[Stored data entries]
⁂

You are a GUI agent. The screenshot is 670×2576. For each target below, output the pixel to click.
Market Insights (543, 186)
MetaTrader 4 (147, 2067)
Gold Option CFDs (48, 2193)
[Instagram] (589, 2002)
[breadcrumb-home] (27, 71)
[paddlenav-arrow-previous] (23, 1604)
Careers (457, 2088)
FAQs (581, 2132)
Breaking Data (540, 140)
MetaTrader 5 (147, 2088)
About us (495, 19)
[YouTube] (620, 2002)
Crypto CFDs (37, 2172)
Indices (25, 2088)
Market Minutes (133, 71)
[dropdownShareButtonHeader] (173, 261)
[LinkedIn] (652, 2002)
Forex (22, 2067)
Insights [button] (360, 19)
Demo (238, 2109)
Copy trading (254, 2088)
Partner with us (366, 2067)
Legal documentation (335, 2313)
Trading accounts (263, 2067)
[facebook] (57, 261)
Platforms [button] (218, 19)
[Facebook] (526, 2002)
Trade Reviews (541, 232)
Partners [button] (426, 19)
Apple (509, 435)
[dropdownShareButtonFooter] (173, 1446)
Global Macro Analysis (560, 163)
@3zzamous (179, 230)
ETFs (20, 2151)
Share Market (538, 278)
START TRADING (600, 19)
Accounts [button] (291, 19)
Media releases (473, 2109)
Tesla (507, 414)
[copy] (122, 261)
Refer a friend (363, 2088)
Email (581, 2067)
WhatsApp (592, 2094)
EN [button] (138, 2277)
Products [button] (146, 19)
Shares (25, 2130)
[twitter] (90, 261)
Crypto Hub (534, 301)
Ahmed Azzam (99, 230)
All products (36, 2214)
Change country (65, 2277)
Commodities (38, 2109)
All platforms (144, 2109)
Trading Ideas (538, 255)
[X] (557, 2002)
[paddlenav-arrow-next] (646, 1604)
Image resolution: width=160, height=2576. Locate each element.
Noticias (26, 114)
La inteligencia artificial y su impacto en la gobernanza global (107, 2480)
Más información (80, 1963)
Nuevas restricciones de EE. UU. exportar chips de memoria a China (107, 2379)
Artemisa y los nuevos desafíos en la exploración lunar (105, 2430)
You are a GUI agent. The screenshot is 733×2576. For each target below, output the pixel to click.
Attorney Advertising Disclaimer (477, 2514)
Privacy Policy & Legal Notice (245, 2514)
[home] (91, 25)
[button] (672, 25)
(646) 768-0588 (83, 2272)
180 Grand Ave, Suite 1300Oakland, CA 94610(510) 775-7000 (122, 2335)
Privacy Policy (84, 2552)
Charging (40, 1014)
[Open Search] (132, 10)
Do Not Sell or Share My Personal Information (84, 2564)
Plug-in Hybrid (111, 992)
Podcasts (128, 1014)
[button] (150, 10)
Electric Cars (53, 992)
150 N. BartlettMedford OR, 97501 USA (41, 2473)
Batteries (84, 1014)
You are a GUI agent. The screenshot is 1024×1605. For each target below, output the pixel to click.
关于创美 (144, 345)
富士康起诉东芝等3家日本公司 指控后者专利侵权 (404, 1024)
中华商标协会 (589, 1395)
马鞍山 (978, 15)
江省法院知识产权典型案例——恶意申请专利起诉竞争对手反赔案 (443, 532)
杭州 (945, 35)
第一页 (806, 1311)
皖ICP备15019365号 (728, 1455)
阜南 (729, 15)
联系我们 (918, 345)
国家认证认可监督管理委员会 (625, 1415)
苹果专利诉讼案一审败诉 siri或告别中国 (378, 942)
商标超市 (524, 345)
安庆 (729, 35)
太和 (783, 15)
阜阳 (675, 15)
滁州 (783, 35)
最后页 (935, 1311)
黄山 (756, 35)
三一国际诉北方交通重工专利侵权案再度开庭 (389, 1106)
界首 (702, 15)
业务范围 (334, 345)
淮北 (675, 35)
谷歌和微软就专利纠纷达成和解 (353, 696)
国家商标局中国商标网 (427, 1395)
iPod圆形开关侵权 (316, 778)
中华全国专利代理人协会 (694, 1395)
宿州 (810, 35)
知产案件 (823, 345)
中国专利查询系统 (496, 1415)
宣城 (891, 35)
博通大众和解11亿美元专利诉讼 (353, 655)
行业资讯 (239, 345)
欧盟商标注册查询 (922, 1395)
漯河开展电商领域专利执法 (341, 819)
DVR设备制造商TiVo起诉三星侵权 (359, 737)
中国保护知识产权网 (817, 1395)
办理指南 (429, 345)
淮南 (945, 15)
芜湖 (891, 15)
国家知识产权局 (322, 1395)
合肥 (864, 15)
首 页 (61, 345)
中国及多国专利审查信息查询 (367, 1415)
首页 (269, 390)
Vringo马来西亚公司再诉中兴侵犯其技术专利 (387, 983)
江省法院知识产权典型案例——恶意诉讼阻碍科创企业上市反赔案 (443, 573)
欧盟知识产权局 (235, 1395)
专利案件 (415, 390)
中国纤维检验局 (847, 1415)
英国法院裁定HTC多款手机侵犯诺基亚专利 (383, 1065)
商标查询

⁂

* **Exercise brief**
Your job is to copy out every line from the records above that has the word "江省法院知识产权典型案例".

* **Completed exercise**
江省法院知识产权典型案例——恶意申请专利起诉竞争对手反赔案 (443, 532)
江省法院知识产权典型案例——恶意诉讼阻碍科创企业上市反赔案 (443, 573)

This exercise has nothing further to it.